* EXTRACTED ENTRIES
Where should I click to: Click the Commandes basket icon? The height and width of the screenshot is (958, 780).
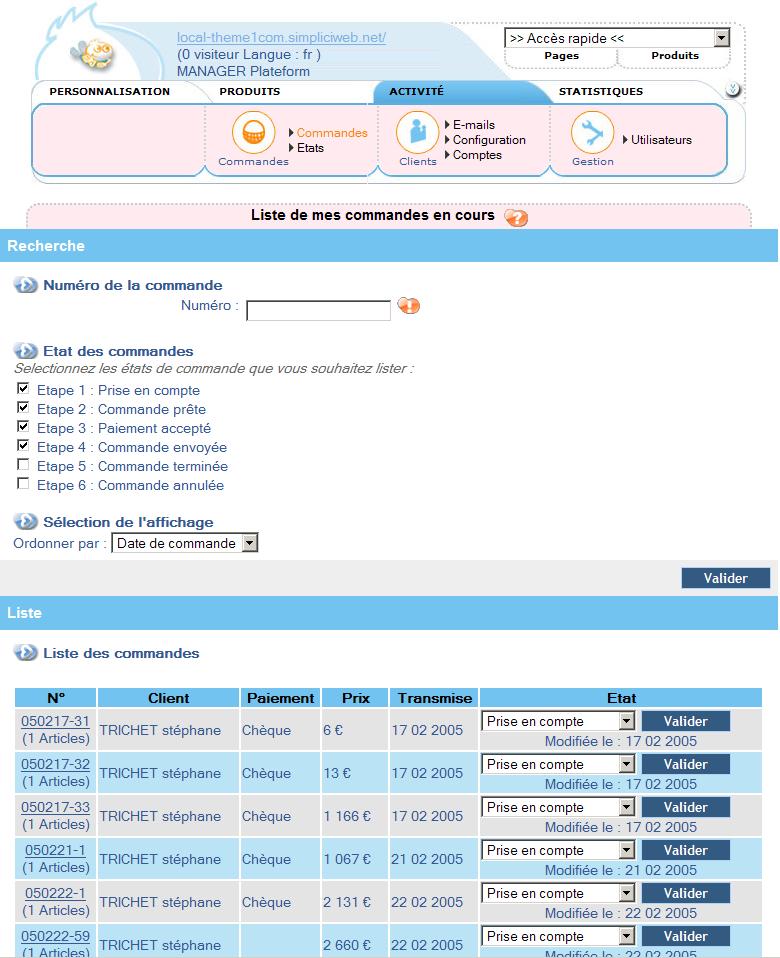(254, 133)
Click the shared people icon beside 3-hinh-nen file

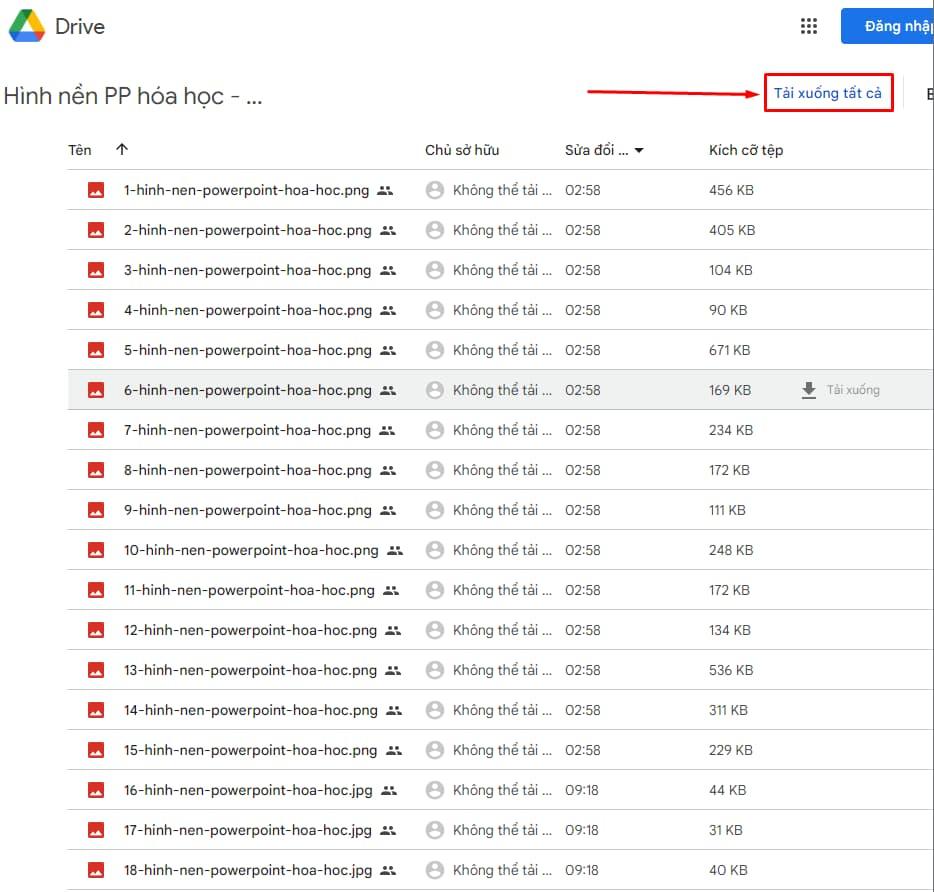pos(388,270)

--

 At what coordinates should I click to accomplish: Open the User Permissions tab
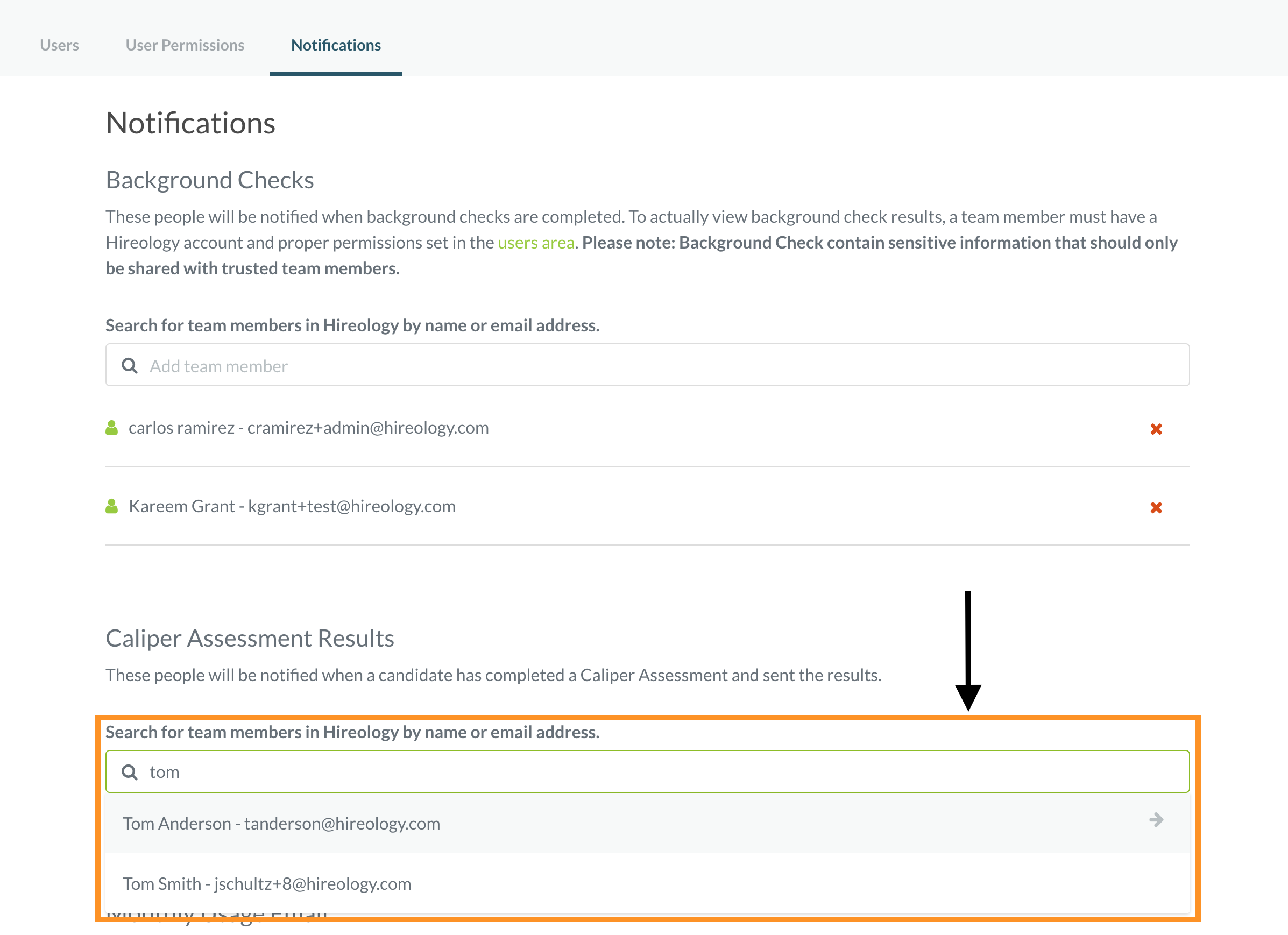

* WRITTEN TASK
Rescale the click coordinates in the answers by multiplying each number by 2.3 and rounding to a whole number, with halves rounded up. Write out again the lines above, requests included, beginning at the line that contains "Where should I" and stopping after the line that contains "pos(388,270)". Leave the pictures out of your answer.

* OUTPUT FOR THIS EXERCISE
Where should I click to: Click the Commandes basket icon? The height and width of the screenshot is (958, 780).
(584, 306)
Click the shared people icon beside 3-hinh-nen file

pos(892,621)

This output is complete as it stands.